__Passage for review__.
********************
GPS coordinates are extracted as degree-minute-second rational triplets and converted to signed decimal degrees. Coordinate precision is classified into four bands: sub-metre, street-level, neighbourhood, and city-level, based on the count of significant decimal digits in the stored value.
Hardware signature extraction covers the following EXIF tag classes:
| Tag | Risk Classification | Attribution Significance |
|---|---|---|
CameraSerialNumber / BodySerialNumber |
CRITICAL | Deterministic device identifier; links all files produced by the same physical unit across any platform |
CameraOwnerName |
CRITICAL | Owner name written to firmware at device registration; direct PII disclosure |
ImageUniqueID |
HIGH | Per-image UUID enabling cross-platform file correlation without account linkage |
Artist |
HIGH | Author attribution field; identity disclosure |
LensSerialNumber |
HIGH | Secondary hardware identifier; narrows device attribution to specific lens unit |
Make / Model |
HIGH | Device class fingerprint; supports pivot to firmware vulnerability data |
Software |
MEDIUM | Firmware or software version; relevant to known vulnerability mapping |
DateTimeOriginal |
MEDIUM | Precise capture timestamp; enables temporal behavioural analysis |
The operational implication is that a file uploaded to any public-facing service retains its EXIF payload unless the receiving pipeline explicitly strips metadata. A hardware serial number in that payload constitutes a cross-platform linkage signal independent of any account identifier: it connects every file produced by the same device into a single attribution cluster, regardless of the pseudonyms under which those files were uploaded.
********************
__Available data__.
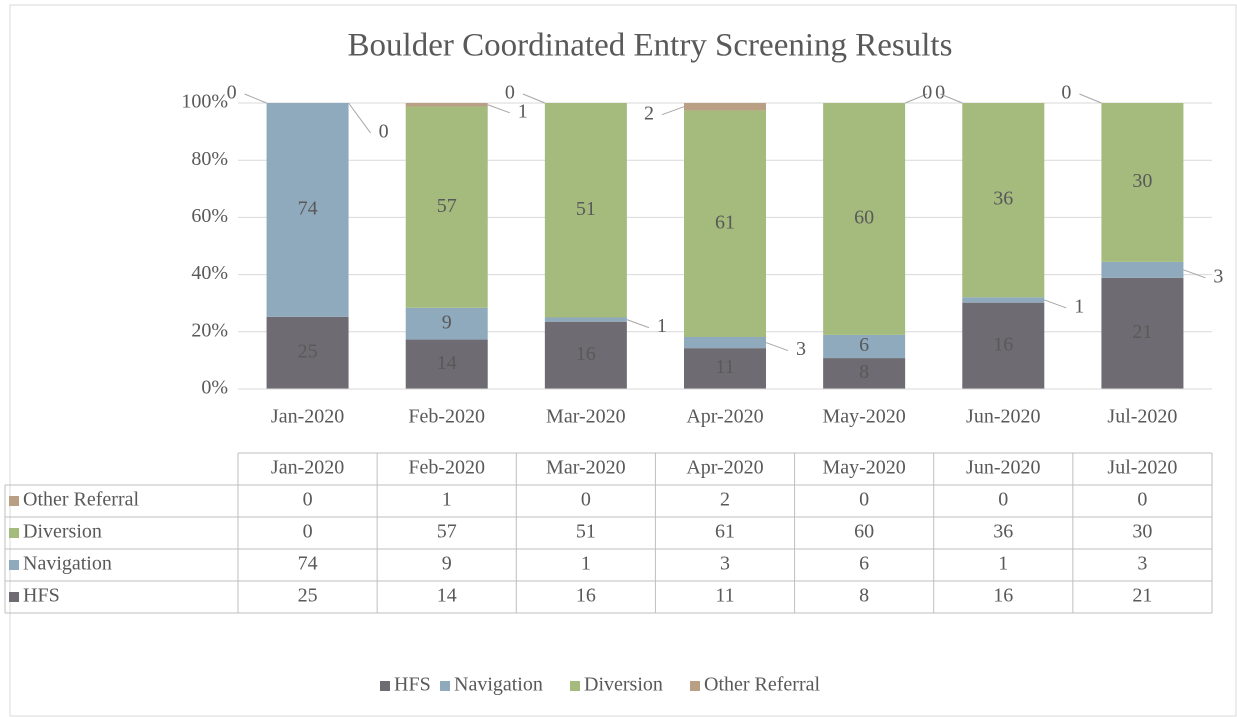  What do you see at coordinates (42, 596) in the screenshot?
I see `table-row-label: HFS` at bounding box center [42, 596].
********************
__What is expected__.
Transcribe the stretch of the EXIF metadata passage above from "GPS coordinates are" through "the stored value.".

__Solution to this problem__.
GPS coordinates are extracted as degree-minute-second rational triplets and converted to signed decimal degrees. Coordinate precision is classified into four bands: sub-metre, street-level, neighbourhood, and city-level, based on the count of significant decimal digits in the stored value.